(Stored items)

=======

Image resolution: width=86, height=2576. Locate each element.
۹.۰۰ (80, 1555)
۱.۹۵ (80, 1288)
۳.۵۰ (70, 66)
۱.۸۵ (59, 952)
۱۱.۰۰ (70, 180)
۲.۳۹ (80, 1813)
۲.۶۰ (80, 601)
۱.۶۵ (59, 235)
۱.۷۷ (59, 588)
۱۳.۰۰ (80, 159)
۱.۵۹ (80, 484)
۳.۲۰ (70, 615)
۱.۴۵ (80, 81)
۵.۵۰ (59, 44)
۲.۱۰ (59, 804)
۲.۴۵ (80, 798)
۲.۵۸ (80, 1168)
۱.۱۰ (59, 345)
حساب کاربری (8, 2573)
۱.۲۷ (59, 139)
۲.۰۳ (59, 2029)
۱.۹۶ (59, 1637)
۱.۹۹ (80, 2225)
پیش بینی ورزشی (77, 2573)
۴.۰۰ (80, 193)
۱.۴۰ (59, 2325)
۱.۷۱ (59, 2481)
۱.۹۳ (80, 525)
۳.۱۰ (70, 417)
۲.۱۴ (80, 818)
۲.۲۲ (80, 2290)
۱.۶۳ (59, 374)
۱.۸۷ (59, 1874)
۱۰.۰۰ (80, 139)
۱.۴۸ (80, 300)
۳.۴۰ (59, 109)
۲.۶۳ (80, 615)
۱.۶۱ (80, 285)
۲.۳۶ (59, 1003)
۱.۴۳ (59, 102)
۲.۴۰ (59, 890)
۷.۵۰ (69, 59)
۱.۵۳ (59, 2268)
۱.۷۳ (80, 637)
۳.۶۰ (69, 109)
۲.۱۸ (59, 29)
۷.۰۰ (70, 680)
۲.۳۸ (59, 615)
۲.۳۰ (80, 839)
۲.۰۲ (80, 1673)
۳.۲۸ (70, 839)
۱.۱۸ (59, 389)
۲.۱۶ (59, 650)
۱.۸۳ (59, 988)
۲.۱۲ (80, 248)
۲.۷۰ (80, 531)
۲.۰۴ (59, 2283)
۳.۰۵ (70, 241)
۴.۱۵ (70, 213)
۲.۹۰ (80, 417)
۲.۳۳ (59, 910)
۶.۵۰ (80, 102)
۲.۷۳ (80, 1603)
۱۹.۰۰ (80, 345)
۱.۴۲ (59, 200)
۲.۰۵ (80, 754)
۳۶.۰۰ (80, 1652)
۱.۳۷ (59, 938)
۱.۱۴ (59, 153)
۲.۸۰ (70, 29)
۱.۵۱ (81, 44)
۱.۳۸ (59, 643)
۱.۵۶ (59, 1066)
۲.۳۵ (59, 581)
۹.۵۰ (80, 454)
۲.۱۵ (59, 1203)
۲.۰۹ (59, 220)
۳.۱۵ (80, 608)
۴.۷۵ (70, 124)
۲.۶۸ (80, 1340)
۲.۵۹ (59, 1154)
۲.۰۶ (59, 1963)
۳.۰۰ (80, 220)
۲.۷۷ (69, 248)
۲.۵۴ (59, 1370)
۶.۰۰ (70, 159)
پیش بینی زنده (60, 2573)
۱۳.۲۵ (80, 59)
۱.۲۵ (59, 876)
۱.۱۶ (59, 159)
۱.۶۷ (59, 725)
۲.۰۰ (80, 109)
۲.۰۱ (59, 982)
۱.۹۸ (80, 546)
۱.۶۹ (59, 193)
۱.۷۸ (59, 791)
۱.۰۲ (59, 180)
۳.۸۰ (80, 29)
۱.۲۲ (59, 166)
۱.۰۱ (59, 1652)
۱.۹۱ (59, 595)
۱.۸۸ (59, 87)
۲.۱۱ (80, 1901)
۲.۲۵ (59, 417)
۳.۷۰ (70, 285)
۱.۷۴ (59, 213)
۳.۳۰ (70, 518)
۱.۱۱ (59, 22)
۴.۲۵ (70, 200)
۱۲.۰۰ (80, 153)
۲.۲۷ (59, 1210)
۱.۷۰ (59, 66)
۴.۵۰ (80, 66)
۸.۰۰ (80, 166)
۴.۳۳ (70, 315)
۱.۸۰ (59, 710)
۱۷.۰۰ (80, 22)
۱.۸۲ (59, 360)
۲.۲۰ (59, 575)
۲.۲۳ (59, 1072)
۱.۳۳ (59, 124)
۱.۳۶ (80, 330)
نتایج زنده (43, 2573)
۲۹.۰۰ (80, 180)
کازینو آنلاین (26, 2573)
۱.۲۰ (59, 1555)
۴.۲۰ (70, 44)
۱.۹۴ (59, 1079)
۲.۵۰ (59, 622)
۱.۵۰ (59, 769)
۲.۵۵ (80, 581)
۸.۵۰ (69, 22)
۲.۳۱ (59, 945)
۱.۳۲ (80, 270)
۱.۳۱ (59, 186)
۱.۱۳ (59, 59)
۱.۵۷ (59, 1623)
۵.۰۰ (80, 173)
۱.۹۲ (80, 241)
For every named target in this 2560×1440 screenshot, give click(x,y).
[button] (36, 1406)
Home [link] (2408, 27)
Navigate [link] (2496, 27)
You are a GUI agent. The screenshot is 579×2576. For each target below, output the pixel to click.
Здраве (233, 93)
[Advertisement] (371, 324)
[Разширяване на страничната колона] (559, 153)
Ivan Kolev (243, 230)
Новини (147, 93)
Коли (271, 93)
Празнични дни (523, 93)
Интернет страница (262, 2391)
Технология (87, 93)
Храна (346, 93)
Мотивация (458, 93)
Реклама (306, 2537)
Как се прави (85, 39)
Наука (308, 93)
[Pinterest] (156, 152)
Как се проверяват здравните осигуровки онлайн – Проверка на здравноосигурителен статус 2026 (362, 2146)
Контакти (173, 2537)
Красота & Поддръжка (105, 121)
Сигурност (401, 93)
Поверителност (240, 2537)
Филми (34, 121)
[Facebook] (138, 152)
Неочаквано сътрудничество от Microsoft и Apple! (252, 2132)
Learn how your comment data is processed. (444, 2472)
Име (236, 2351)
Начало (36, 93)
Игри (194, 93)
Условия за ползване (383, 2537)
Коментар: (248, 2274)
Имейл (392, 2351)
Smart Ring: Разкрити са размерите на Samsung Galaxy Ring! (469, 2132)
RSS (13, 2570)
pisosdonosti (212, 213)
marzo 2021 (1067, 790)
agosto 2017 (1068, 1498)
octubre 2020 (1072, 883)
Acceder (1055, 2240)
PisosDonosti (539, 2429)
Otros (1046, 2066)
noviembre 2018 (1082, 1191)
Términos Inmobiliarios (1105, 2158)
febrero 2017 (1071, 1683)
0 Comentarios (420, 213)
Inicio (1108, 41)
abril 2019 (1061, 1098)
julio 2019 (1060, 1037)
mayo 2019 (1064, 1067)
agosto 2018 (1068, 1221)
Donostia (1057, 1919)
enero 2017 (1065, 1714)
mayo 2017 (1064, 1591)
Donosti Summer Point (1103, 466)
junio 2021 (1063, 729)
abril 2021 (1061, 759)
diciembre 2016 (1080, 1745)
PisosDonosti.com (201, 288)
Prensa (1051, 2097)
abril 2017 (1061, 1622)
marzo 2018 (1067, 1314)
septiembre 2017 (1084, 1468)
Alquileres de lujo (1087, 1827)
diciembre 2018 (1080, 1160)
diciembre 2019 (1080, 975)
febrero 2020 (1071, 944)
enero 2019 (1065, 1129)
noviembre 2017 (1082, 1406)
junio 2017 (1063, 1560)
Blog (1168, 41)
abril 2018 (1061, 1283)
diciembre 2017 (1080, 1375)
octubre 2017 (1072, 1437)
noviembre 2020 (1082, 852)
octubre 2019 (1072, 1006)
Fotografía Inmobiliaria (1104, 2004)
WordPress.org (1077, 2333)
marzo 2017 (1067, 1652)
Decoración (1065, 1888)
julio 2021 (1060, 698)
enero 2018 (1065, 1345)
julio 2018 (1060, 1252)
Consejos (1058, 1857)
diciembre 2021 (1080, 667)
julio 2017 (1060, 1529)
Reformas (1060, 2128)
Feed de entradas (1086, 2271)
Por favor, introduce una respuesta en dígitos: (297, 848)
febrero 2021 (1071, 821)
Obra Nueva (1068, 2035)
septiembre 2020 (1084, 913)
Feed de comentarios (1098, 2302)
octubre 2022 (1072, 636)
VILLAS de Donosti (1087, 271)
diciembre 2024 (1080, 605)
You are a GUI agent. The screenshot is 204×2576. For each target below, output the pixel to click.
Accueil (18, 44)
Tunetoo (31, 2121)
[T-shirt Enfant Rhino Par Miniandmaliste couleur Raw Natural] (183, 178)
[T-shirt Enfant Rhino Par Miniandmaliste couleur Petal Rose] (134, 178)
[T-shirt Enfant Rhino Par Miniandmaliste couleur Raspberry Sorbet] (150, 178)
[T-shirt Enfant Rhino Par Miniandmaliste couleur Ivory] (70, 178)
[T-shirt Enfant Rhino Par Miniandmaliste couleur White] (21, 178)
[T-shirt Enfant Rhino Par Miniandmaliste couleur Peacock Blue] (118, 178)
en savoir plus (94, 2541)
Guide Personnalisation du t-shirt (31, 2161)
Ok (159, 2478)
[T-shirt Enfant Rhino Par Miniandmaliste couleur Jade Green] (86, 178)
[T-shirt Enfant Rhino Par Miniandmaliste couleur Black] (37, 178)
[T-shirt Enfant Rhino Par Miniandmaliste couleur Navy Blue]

=======

» **TASK REQUIREMENTS**
Begin with the line above that has "junio 2021 (1063, 729)" and continue through the line that has "julio 2018 (1060, 1252)", setting each one down exactly. Stop there.

» **THE ANSWER**
junio 2021 (1063, 729)
abril 2021 (1061, 759)
diciembre 2016 (1080, 1745)
PisosDonosti.com (201, 288)
Prensa (1051, 2097)
abril 2017 (1061, 1622)
marzo 2018 (1067, 1314)
septiembre 2017 (1084, 1468)
Alquileres de lujo (1087, 1827)
diciembre 2018 (1080, 1160)
diciembre 2019 (1080, 975)
febrero 2020 (1071, 944)
enero 2019 (1065, 1129)
noviembre 2017 (1082, 1406)
junio 2017 (1063, 1560)
Blog (1168, 41)
abril 2018 (1061, 1283)
diciembre 2017 (1080, 1375)
octubre 2017 (1072, 1437)
noviembre 2020 (1082, 852)
octubre 2019 (1072, 1006)
Fotografía Inmobiliaria (1104, 2004)
WordPress.org (1077, 2333)
marzo 2017 (1067, 1652)
Decoración (1065, 1888)
julio 2021 (1060, 698)
enero 2018 (1065, 1345)
julio 2018 (1060, 1252)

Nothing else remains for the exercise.